Centuries pass -- who knows what works were writ in that time, and then lost since that time -- and then we find the
Epic of Gilgamesh, written around 2100 BC, including the first accounting of a great Flood, and testing notions of human descent from divine parentage; the
Code of Hammurabi, dated to 1754 BC, establishing moral admonishments against things like killing, stealing, lying against one's neighbor; then the
Rig Veda of
Hinduism, coming as early as 1700 BC according to scholars (though traditionally claimed to be 6,000 years old or more); then the
Great Hymn to the Aten, sometime before the 1336 BC death of their patron (and possibly author),
Akhenaten, introducing the first
Monotheism.... and then the
Upanishads of
Hinduism, begun as early as 800 BC; then the
Theogony of
Hesiod, codifying the ancient myths of the Greeks around 700 BC; the
Tao Te Ching of the 6th century BC; and then the teachings of
Heraclitus (535–475 BC), of the
Buddha (c. 563 BCE–c. 483 BCE), of
Confucius (551–479 BC),
Socrates (469–399 BC),
Plato (427–347 BC); and the
Shan Hai Jing ("
Classic of Mountains and Seas") formalizing Chinese myths existing before the 4th century BC.

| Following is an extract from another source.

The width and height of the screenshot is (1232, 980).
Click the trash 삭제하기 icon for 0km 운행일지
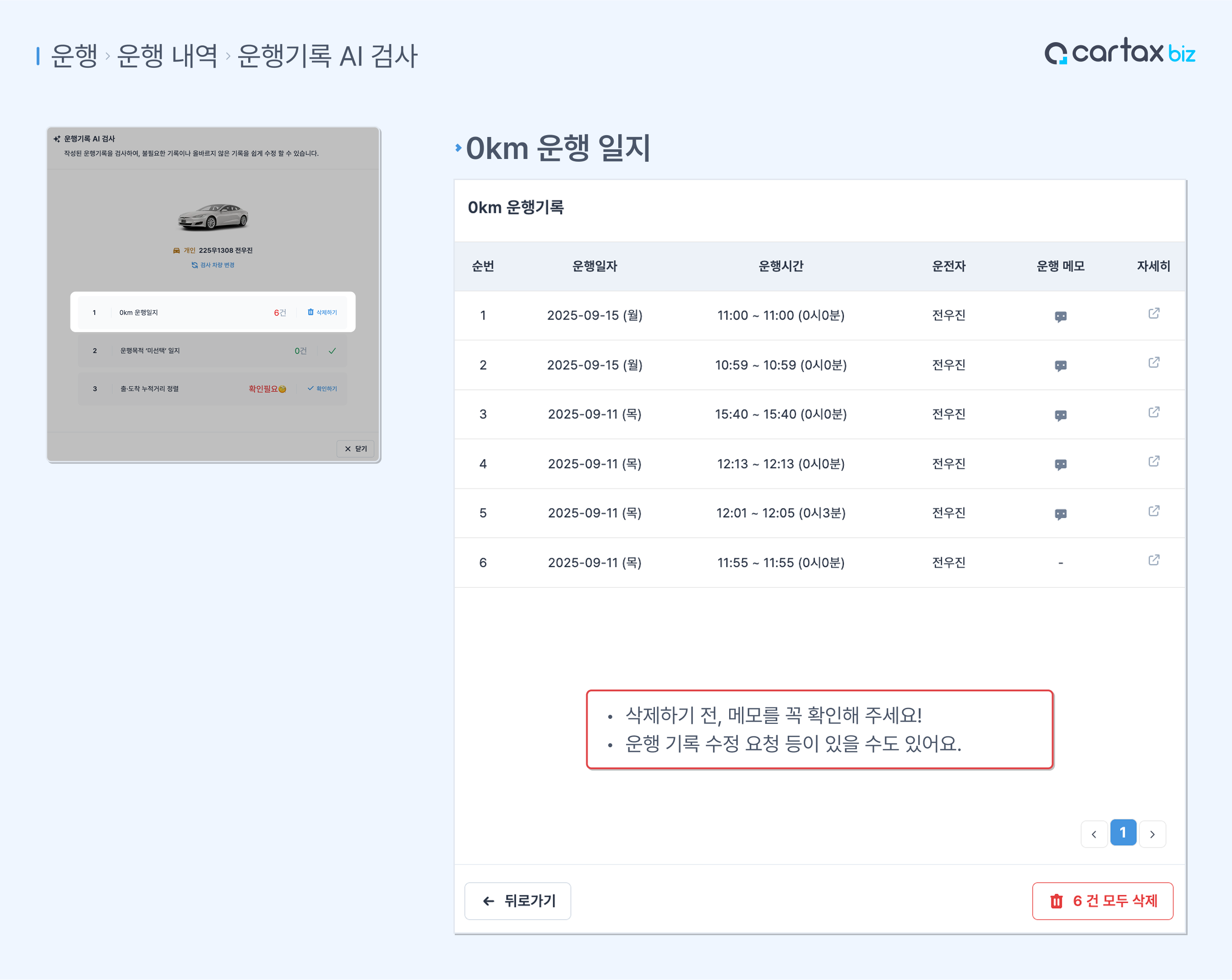[311, 312]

It is only centuries after all of these have been put forth and carried about, revised and reformed thousands of time in myth and legend, that we come to the
Abrahamic texts, the Hebrew
Bible (begun perhaps as early as the 3rd century BC), then the
Christian one coalescing around a century after the time of
Jesus, the
Quran beginning in 609 AD, then the
Book of Mormon in the 1830s (unless one believes
Joseph Smith's claim of it being the revelation of a text actually written around 600 BC). And there are more which even follow these as well, the works of
Baha'i and
Scientology and such.
A fascinating thing happens when reading these texts so. One begins, marvelously, to see ideas arise and form and evolve variations, both in terms of the outlines of mythic tales and in the broadest strokes of theological and moral instruction. The pieces of each of these are invented or announced, then redrawn and reassembled in myriad combinations. Variations of angry deities wreaking floods and choosing victors in battle, of resurrections and salvations across the globe, of accursed kings and blessed paupers, flow into one another, as do rewordings of the great moral commandments,
The Golden Rule, the condemnations of
murder and
thievery, and of
gluttony and
arrogance (both directly worded, and through mythic examples illustrating their consequences). There is, indeed, no other way to understand the
context of the later writings than to first read those which established the foundations for all later mystic and mythic and moral thought.